MATERIAL PROVIDED>
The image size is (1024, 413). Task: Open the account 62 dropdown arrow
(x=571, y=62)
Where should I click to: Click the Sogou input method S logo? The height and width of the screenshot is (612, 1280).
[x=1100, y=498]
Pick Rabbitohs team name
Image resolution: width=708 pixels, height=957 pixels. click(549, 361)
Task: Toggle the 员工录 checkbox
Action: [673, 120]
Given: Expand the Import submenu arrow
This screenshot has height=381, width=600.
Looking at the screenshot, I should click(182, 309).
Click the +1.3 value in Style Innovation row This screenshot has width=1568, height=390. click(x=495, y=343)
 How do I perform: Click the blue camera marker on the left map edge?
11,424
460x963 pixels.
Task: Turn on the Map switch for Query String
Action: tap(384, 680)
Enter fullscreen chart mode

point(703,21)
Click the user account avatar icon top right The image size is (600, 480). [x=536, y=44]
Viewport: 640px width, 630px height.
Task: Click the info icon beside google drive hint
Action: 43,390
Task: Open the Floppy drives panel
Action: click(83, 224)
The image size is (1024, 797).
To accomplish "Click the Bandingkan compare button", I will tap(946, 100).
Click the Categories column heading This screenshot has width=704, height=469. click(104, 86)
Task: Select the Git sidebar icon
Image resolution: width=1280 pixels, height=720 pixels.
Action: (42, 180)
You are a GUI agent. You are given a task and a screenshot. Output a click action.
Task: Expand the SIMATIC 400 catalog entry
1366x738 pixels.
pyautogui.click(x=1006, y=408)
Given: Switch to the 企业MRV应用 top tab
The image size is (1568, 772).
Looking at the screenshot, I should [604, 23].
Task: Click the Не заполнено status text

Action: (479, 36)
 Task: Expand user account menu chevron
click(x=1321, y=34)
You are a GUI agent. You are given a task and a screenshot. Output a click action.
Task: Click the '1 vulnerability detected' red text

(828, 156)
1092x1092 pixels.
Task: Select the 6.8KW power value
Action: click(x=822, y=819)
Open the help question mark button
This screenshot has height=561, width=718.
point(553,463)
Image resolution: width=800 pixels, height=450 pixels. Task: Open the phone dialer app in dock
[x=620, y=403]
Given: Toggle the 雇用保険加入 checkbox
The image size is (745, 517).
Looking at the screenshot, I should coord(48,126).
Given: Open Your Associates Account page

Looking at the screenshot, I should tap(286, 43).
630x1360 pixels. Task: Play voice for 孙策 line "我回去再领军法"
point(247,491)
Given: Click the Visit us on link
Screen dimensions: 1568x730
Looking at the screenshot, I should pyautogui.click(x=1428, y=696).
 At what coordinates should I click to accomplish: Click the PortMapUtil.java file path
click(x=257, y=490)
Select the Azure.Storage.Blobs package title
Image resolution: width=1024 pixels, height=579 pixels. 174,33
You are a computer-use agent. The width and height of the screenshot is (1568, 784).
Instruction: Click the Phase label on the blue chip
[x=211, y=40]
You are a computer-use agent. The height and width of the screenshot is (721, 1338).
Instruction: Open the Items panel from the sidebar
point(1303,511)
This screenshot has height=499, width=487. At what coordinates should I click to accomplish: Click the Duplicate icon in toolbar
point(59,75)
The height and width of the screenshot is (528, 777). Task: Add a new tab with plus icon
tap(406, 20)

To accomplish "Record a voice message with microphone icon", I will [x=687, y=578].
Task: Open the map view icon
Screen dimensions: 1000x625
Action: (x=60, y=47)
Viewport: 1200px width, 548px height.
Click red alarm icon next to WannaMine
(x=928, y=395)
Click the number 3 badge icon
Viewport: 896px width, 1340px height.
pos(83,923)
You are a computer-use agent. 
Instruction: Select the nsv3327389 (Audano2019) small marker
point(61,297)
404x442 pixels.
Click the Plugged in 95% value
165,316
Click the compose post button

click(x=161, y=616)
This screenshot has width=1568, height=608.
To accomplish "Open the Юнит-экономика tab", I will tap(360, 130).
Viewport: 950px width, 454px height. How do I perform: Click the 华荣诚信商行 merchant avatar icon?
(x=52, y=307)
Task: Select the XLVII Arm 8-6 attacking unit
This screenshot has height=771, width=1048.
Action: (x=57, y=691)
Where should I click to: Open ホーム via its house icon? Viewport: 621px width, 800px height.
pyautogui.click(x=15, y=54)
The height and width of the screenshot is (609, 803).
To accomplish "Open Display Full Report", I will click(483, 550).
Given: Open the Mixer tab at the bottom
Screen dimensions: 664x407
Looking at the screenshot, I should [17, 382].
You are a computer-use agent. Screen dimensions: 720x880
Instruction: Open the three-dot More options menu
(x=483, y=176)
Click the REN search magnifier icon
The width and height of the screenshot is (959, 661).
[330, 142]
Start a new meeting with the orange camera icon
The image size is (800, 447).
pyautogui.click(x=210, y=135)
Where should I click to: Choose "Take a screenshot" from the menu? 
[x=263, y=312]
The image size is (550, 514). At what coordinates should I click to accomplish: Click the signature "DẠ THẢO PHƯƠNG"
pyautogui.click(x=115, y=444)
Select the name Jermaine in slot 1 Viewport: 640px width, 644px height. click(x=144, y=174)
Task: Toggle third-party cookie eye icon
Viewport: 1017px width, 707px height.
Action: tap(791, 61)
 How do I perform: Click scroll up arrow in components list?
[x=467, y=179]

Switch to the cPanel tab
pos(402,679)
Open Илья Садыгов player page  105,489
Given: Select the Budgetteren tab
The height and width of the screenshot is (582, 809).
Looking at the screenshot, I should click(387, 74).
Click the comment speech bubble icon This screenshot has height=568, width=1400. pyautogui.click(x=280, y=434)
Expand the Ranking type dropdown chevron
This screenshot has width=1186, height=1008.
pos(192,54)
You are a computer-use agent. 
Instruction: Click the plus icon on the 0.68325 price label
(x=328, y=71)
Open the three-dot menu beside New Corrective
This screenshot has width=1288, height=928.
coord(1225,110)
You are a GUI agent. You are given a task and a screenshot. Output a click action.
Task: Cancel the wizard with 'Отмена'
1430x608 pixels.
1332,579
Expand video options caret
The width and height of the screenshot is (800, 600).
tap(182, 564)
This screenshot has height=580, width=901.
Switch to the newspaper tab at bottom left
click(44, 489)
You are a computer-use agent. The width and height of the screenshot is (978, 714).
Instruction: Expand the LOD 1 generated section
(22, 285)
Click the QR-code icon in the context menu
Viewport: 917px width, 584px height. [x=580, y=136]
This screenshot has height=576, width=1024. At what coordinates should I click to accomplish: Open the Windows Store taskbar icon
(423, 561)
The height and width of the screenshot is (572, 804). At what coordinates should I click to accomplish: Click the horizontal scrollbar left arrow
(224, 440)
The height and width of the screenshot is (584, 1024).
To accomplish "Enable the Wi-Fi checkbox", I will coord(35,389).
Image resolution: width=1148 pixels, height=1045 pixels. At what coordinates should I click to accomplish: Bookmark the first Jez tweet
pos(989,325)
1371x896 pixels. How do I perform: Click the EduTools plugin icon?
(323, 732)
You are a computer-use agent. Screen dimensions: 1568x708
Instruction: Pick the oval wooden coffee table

DIRECTIONS FOR THIS TASK> Filter the entries down to the lines holding the string "agent". Copy each of those lines.

ANSWER FOR THIS EXERCISE>
You are a GUI agent. You are given a task and a screenshot. Output a click action.
You are a GUI agent. You are given a task and a screenshot. Output a click action.
You are a computer-use agent. The width and height of the screenshot is (1568, 784).
You are a computer-use agent. The height and width of the screenshot is (721, 1338).
You are a computer-use agent. 
You are a computer-use agent. Screen dimensions: 720x880
You are a computer-use agent. 
You are a GUI agent. You are given a task and a screenshot. Output a click action.
You are a computer-use agent. The width and height of the screenshot is (978, 714).
You are a computer-use agent. Screen dimensions: 1568x708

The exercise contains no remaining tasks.